*BRIEF*
Go through the entries below and print, exactly, the lines starting at the one with "integração (493, 1411)" and ending at the one with "[Apple aplica impressão", keeping both ends and no others.

*RECORDS FOR THIS TASK*
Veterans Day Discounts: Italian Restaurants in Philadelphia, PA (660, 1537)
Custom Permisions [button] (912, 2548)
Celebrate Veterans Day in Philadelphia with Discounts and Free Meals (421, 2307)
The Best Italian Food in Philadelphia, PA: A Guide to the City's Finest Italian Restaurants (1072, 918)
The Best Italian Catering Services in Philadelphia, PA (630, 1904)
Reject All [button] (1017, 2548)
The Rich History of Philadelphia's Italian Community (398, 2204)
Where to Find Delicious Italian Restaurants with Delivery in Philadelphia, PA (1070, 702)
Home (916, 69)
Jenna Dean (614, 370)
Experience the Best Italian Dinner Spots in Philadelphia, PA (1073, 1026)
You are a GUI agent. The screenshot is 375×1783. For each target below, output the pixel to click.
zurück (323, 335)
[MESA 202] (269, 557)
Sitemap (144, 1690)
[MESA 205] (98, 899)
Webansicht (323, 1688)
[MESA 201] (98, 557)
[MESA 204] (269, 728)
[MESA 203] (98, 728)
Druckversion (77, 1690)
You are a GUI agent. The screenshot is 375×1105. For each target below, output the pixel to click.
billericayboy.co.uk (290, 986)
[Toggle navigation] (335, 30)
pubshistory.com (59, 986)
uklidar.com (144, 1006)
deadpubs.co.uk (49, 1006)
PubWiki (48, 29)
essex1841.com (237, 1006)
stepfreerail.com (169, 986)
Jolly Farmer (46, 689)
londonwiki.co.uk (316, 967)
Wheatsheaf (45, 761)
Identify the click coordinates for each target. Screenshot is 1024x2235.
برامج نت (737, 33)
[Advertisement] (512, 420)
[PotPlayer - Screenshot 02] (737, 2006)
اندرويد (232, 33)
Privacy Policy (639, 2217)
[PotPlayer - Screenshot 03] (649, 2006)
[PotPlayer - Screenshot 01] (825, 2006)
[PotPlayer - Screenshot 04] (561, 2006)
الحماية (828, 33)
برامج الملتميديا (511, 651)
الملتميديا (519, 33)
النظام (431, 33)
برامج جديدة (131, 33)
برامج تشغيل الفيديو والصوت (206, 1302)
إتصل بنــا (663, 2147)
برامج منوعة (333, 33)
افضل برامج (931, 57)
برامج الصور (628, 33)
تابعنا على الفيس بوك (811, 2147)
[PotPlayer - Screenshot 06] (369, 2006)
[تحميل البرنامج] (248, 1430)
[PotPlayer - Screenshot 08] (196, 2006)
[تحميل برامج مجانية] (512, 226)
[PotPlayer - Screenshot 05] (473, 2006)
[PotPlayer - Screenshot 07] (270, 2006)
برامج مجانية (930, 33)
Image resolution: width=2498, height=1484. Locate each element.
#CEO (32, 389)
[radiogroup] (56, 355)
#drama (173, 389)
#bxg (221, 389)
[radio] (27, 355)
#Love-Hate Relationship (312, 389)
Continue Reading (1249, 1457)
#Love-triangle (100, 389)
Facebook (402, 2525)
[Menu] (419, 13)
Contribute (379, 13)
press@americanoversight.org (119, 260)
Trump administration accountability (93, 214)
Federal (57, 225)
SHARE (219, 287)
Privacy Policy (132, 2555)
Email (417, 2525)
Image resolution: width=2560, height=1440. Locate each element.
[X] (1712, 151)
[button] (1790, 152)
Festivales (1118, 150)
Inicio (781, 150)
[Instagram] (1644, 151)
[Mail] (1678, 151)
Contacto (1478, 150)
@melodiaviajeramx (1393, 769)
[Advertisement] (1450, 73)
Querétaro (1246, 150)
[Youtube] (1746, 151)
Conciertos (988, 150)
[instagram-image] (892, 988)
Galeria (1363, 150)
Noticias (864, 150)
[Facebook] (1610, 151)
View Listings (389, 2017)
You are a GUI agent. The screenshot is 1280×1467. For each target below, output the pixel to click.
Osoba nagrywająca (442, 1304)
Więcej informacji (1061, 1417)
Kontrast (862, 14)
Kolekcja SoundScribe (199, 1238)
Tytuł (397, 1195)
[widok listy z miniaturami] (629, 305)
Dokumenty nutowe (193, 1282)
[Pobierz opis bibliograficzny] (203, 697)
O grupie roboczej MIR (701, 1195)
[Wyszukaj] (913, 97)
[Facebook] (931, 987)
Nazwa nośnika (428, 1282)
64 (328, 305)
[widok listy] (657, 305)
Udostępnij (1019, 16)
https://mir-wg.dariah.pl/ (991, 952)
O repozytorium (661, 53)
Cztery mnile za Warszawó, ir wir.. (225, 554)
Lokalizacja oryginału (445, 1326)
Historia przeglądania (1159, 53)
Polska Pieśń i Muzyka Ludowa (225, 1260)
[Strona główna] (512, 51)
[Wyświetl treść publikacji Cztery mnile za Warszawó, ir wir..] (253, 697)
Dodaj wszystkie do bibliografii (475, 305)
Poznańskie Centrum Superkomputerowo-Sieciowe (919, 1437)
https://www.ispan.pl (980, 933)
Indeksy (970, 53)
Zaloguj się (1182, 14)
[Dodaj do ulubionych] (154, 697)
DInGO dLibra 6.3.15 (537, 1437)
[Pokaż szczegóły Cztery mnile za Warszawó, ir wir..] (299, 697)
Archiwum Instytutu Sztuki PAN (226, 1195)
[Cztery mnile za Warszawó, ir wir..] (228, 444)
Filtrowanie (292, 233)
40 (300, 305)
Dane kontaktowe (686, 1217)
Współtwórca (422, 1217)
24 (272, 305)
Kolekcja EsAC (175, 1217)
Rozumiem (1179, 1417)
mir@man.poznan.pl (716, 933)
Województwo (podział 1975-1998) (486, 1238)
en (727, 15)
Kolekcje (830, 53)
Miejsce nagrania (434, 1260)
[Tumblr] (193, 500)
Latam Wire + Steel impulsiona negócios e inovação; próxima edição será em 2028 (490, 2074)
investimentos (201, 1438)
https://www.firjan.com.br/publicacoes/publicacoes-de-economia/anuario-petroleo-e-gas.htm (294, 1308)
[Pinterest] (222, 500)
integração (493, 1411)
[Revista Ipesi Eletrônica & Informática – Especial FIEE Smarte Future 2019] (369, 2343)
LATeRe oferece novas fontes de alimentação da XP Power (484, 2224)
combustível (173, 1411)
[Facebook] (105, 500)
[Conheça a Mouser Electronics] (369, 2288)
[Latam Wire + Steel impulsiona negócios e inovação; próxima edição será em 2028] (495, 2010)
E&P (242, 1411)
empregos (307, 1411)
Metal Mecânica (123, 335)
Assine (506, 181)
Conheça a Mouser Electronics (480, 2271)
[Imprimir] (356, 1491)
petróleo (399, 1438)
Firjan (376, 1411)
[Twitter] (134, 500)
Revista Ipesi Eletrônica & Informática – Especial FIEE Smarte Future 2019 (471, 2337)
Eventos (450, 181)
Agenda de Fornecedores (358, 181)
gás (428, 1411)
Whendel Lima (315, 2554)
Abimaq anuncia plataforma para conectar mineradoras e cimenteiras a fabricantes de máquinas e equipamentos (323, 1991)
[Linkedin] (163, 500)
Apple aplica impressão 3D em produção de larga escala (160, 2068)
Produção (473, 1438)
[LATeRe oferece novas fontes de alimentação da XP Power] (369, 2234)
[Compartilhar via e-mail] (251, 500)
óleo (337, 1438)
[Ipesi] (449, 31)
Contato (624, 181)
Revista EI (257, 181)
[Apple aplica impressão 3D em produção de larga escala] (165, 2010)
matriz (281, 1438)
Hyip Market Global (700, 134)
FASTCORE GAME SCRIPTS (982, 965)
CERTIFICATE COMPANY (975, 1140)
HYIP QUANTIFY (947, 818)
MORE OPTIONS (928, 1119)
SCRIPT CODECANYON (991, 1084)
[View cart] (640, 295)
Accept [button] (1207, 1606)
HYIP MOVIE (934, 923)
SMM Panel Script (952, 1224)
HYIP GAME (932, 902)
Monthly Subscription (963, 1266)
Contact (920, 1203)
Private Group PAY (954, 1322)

*REPLY TO THE TASK*
integração (493, 1411)
[Revista Ipesi Eletrônica & Informática – Especial FIEE Smarte Future 2019] (369, 2343)
LATeRe oferece novas fontes de alimentação da XP Power (484, 2224)
combustível (173, 1411)
[Facebook] (105, 500)
[Conheça a Mouser Electronics] (369, 2288)
[Latam Wire + Steel impulsiona negócios e inovação; próxima edição será em 2028] (495, 2010)
E&P (242, 1411)
empregos (307, 1411)
Metal Mecânica (123, 335)
Assine (506, 181)
Conheça a Mouser Electronics (480, 2271)
[Imprimir] (356, 1491)
petróleo (399, 1438)
Firjan (376, 1411)
[Twitter] (134, 500)
Revista Ipesi Eletrônica & Informática – Especial FIEE Smarte Future 2019 (471, 2337)
Eventos (450, 181)
Agenda de Fornecedores (358, 181)
gás (428, 1411)
Whendel Lima (315, 2554)
Abimaq anuncia plataforma para conectar mineradoras e cimenteiras a fabricantes de máquinas e equipamentos (323, 1991)
[Linkedin] (163, 500)
Apple aplica impressão 3D em produção de larga escala (160, 2068)
Produção (473, 1438)
[LATeRe oferece novas fontes de alimentação da XP Power] (369, 2234)
[Compartilhar via e-mail] (251, 500)
óleo (337, 1438)
[Ipesi] (449, 31)
Contato (624, 181)
Revista EI (257, 181)
[Apple aplica impressão 3D em produção de larga escala] (165, 2010)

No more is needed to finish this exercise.